**Quoted passage**:
━━━━━━━━━━

By Rachel Toor
The Chronicle of Higher Education, The Chronicle Review, November 4, 2005For a dozen years, my job was to read books. Actually, as an editor of serious nonfiction, I didn’t actually read books. I read manuscripts, either those I went on to publish or, more frequently, ones I had to reject. Though I would no doubt have been a better editor if I’d reconnoitered widely in the fields I was working in, I didn’t tend to read what other presses put out.
The truth is that I was comfortable reading nonfiction only with a pencil in hand. On the occasions when I bought bound books, I couldn’t help myself. I’d look for ways to make the book better: a more thorough introduction here, some prudent cutting there. In bookstores I looked at the typeface, jacket design, and even the marketing copy of other publishers’ books, and, with an overactive editorial eye, I critiqued and, sometimes, cribbed.

━━━━━━━━━━

**Data shown**:
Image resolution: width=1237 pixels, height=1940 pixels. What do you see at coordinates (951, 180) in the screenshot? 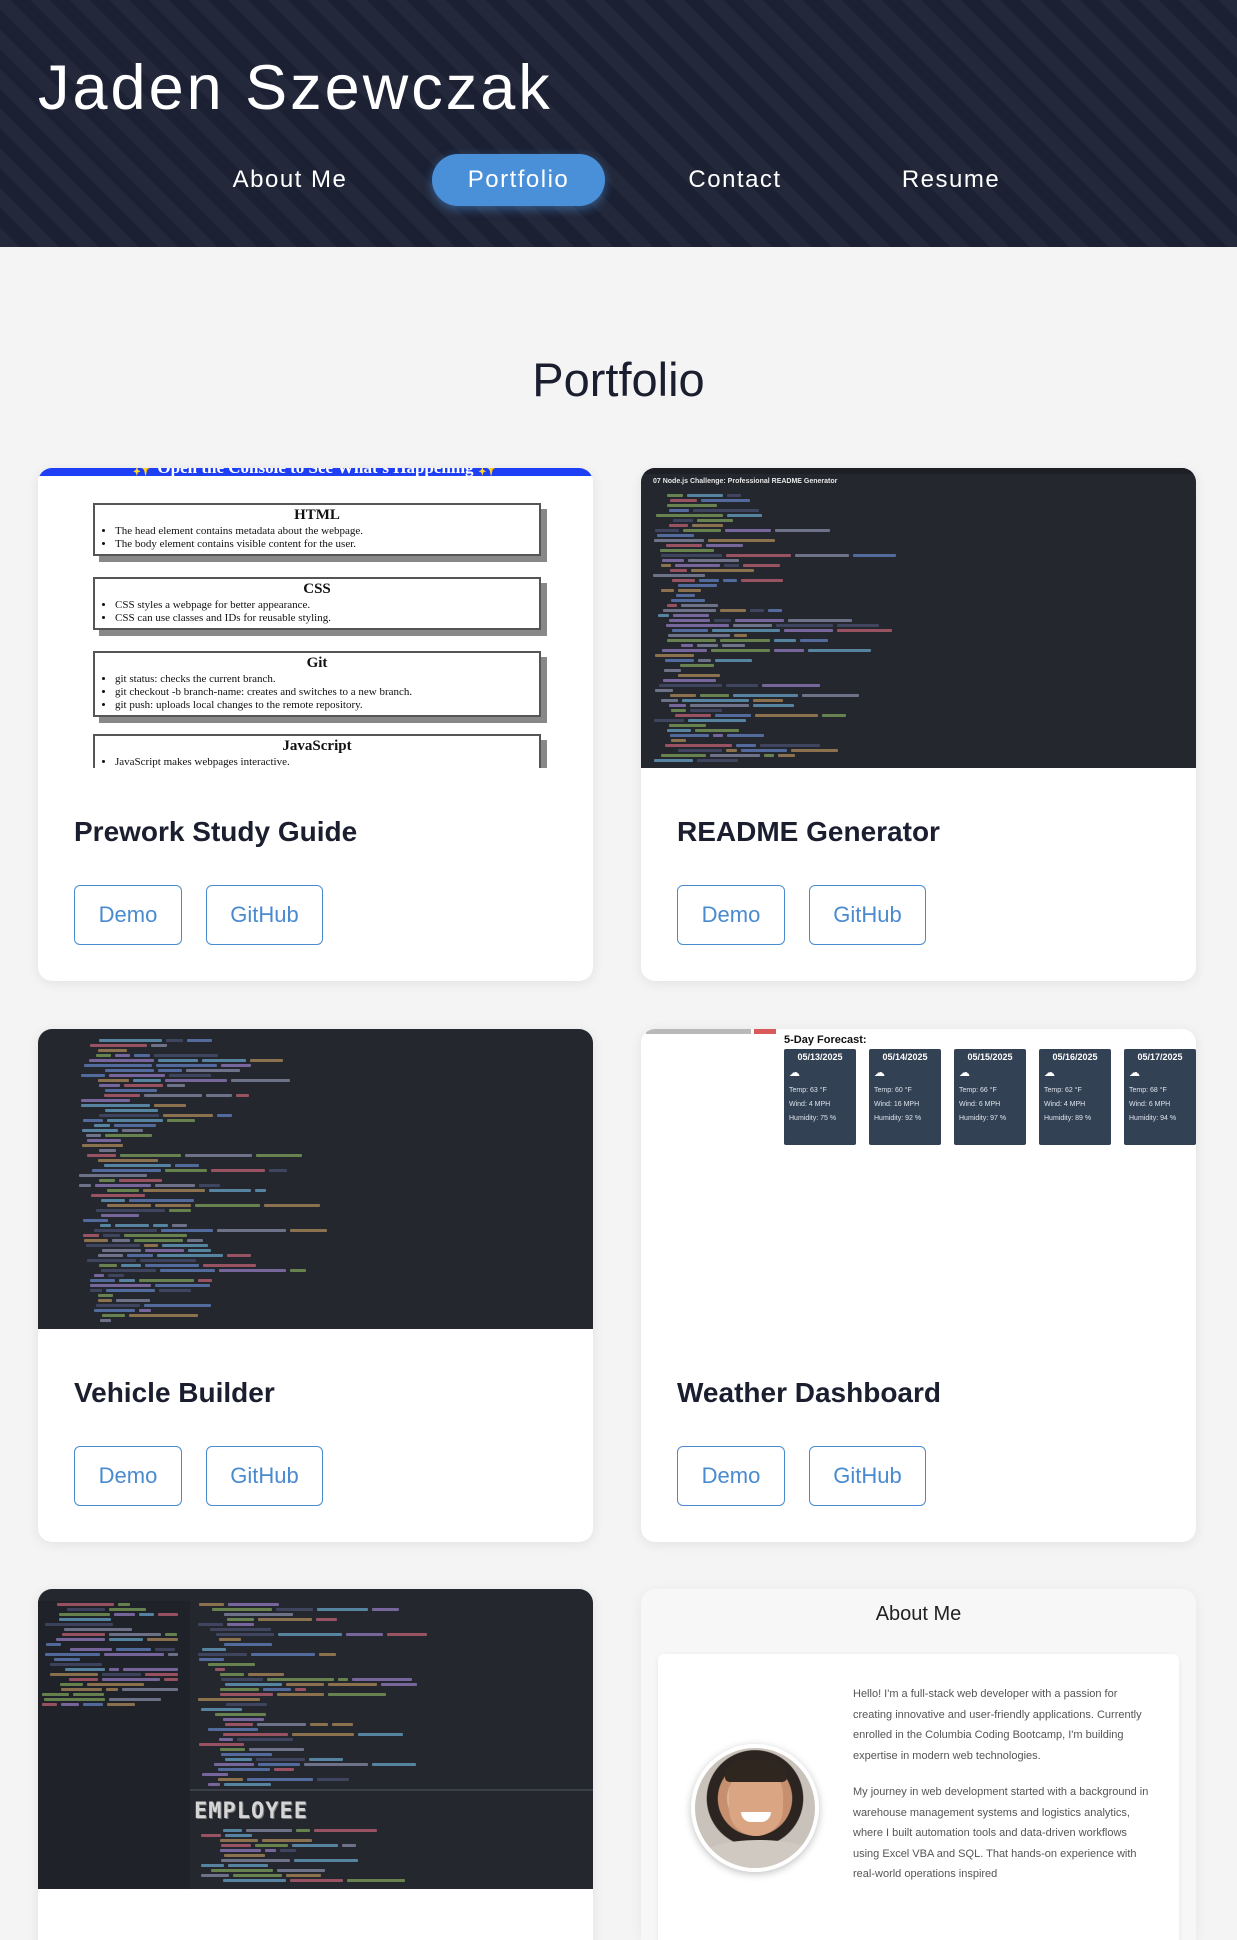
I see `nav-resume: Resume` at bounding box center [951, 180].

━━━━━━━━━━

**What you will do**: Print the passage of the essay on an editor's reading habits, starting with "The truth is" and going on through "and, sometimes, cribbed.". The data comes from a different source than the essay.

**Solution to this task**:
The truth is that I was comfortable reading nonfiction only with a pencil in hand. On the occasions when I bought bound books, I couldn’t help myself. I’d look for ways to make the book better: a more thorough introduction here, some prudent cutting there. In bookstores I looked at the typeface, jacket design, and even the marketing copy of other publishers’ books, and, with an overactive editorial eye, I critiqued and, sometimes, cribbed.